Collection and analysis of microarray data, from raw image files to biological interpretation, is a long and complex procedure, and various software packages emphasize different stages in this process. Some microarray databases are designed to be archives of very large amounts of gene expression data (Gene Expression Omnibus), whereas others focus on integrating large amounts of data from various sources (ArrayDB). Argus is designed to automate and standardize common steps in the routine processing and interpretation of microarray data. We envision the typical Argus user to be a researcher who needs to efficiently import a batch of microarray data, use scatterplots to perform quality control on the experiments, exclude artifacts, produce lists of regulated genes, and investigate these genes over the Web, and make these results available to other researchers.

Data Reproducibility and Statistics

The current version of the Argus query page asks users to specify fixed ratio and intensity cutoffs to find significantly regulated genes. An estimate of the statistical significance of a particular ratio can be obtained by looking at the location of the point on a scatterplot of all the intensities from the array pair from which the ratio was derived. An isolated point that is far beyond the scatter of points around the unity line is less likely to be due to noise, whether biological or analytical.

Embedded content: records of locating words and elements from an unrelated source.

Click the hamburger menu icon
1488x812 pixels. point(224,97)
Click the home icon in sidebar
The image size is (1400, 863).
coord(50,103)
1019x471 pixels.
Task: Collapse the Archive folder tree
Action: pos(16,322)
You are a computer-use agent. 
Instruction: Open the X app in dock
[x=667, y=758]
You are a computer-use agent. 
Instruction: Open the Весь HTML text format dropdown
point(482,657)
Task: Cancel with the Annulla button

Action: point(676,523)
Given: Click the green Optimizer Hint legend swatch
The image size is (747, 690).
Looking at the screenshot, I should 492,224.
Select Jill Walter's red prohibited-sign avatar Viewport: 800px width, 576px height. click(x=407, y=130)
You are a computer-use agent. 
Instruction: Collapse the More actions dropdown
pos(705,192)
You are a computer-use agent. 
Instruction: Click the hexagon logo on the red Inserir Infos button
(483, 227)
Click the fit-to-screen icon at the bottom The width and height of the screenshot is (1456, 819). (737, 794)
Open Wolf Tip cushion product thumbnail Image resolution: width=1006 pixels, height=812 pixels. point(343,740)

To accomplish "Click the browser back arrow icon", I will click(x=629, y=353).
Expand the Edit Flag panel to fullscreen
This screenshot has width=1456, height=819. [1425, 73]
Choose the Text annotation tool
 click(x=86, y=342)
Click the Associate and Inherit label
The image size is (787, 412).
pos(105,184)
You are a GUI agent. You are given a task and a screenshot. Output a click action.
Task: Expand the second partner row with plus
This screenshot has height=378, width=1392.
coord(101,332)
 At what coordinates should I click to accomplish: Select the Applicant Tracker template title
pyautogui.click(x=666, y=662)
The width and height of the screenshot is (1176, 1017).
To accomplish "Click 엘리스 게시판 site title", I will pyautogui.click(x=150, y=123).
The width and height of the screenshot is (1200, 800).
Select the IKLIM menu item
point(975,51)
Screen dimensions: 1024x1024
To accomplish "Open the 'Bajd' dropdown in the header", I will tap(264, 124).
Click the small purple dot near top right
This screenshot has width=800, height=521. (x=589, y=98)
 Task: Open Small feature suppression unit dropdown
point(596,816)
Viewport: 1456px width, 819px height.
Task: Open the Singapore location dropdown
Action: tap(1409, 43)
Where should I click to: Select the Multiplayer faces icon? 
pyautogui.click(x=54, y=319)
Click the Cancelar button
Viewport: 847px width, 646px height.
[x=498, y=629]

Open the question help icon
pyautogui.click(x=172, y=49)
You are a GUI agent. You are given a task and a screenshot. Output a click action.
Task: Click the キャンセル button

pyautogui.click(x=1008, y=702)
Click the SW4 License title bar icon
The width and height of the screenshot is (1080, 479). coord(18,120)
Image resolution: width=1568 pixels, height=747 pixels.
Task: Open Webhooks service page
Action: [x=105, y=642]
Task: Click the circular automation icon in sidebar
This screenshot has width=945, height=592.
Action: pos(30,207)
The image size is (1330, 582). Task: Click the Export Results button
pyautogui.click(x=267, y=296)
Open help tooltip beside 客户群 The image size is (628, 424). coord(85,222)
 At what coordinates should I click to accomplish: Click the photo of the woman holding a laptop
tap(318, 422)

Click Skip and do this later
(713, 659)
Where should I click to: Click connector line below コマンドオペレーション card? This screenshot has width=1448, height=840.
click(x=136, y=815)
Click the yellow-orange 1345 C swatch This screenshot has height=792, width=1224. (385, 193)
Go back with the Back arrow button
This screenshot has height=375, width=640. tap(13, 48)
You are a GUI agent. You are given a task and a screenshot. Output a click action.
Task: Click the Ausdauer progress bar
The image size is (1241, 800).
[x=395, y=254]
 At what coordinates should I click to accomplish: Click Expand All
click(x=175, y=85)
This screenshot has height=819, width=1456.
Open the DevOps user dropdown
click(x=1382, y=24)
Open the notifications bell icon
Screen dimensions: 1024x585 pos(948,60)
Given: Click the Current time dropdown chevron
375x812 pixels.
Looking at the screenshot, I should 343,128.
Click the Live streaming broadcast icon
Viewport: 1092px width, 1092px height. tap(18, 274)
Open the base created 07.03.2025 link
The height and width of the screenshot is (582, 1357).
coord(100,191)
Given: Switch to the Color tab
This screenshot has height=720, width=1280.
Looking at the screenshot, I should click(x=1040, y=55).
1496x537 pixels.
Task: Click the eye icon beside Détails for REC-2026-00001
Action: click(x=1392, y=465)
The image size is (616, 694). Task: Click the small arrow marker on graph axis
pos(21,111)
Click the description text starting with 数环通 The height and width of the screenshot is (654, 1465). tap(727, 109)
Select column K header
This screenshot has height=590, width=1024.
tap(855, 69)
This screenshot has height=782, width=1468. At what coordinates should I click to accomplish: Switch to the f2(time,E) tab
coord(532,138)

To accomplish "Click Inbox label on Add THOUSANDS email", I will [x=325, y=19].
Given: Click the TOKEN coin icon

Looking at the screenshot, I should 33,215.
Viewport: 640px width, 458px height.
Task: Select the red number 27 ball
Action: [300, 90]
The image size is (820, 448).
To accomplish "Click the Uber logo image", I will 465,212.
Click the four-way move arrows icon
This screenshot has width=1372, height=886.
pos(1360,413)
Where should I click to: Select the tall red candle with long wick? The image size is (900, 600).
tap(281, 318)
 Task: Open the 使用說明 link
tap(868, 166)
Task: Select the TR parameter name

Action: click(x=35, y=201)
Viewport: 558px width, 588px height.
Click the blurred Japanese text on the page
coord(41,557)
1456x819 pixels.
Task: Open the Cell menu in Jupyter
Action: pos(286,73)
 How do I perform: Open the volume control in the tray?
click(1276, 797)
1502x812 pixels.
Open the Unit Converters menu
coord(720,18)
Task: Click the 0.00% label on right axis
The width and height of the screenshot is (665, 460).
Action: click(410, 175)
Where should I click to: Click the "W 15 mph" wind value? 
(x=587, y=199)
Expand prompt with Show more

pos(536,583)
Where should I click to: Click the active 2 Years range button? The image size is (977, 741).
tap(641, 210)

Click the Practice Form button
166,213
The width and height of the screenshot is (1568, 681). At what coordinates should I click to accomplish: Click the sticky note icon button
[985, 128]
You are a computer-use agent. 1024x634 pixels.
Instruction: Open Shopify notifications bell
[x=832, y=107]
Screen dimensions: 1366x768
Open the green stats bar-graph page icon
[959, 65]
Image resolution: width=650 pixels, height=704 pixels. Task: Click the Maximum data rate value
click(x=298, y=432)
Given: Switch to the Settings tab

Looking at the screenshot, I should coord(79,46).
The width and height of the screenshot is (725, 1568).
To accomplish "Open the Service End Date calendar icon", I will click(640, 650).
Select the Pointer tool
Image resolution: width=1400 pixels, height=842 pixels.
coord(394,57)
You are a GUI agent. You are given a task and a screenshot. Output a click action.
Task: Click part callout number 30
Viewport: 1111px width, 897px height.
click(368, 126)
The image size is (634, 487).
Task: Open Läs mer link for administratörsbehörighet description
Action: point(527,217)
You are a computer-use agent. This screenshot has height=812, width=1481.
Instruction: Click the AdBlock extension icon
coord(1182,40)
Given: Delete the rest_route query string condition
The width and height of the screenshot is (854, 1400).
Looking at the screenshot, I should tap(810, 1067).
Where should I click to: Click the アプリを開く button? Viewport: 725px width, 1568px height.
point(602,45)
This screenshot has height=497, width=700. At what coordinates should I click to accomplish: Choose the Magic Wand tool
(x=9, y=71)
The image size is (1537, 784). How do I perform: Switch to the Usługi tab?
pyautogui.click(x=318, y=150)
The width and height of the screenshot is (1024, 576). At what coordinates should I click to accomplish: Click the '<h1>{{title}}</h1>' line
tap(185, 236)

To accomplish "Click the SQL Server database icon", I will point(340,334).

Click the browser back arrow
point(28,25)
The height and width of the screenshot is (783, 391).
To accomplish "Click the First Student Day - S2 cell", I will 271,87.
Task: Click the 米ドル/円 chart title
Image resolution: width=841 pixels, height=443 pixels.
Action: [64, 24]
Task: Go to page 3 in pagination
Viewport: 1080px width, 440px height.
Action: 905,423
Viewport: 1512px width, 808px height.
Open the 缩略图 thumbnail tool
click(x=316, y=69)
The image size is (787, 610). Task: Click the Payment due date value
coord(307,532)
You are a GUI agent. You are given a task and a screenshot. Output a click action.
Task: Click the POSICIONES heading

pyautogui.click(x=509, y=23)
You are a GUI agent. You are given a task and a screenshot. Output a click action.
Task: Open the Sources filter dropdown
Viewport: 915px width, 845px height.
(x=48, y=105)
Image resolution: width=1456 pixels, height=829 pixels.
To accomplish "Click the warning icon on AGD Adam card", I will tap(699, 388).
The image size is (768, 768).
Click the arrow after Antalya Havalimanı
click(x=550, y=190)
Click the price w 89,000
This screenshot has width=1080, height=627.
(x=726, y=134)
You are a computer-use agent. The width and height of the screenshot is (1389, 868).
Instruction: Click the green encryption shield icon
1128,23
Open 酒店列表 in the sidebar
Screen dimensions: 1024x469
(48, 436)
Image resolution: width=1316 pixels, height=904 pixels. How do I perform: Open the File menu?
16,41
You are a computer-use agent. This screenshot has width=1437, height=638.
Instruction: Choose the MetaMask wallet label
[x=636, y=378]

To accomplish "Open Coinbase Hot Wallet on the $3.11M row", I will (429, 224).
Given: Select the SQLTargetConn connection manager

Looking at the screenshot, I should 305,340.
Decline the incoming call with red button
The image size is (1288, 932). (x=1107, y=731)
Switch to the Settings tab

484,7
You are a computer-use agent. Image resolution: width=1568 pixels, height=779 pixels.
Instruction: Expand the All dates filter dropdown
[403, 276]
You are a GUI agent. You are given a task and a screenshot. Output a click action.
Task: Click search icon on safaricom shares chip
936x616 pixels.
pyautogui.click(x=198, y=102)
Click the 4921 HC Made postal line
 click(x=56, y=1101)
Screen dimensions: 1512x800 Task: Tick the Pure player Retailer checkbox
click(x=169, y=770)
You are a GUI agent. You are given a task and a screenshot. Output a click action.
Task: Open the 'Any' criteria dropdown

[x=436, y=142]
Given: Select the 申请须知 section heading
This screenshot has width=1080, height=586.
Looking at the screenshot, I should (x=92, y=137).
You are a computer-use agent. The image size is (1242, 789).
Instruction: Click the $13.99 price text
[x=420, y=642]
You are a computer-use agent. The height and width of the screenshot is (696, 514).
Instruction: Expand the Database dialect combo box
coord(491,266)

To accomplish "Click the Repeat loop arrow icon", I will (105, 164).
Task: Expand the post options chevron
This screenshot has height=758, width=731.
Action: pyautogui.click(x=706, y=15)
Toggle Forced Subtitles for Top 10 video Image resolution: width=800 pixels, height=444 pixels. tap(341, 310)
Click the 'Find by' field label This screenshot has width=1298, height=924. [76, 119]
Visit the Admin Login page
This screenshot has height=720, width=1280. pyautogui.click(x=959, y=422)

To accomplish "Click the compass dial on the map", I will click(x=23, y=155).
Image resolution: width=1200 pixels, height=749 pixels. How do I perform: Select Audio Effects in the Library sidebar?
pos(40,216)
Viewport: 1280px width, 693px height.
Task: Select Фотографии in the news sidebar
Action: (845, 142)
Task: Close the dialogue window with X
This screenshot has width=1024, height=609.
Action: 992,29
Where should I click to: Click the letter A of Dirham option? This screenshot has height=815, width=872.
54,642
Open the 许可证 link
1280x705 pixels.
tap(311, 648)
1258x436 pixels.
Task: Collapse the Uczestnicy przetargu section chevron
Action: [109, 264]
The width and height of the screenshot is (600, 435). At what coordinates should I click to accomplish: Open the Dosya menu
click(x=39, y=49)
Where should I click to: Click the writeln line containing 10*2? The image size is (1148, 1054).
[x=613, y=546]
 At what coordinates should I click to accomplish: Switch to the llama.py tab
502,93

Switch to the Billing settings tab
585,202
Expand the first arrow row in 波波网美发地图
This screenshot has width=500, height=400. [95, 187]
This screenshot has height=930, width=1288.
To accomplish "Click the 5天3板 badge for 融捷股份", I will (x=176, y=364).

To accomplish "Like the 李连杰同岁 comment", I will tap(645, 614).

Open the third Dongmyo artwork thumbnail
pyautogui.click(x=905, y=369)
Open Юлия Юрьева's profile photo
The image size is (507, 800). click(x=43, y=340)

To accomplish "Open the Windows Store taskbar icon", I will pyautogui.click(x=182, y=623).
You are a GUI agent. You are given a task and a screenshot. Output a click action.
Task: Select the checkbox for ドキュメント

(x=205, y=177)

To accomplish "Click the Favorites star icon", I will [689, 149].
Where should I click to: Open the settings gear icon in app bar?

Ideally, a statistical model would be more useful than using fixed ratio and intensity cutoffs combined with significance estimation using scatterplots. A user would specify what false-positive rate is acceptable for the intended downstream application of the results, and the program would return a set of results expected to meet the specified false-positive rate. The ratios would be presented with confidence intervals. Much of the early work in the microarray field was performed without replicates, which makes it extremely difficult to predict false-positive rates or to estimate confidence intervals for any particular intensity or ratio. Methods for approximating confidence intervals appropriate for small numbers of replicates and for specifying false-positive rates have been developed only recently (Claverie 1999; Manduchi et al. 2000; Kadota et al. 2001) or are in development (Dudoit et al. 2000; Newton et al. 2000).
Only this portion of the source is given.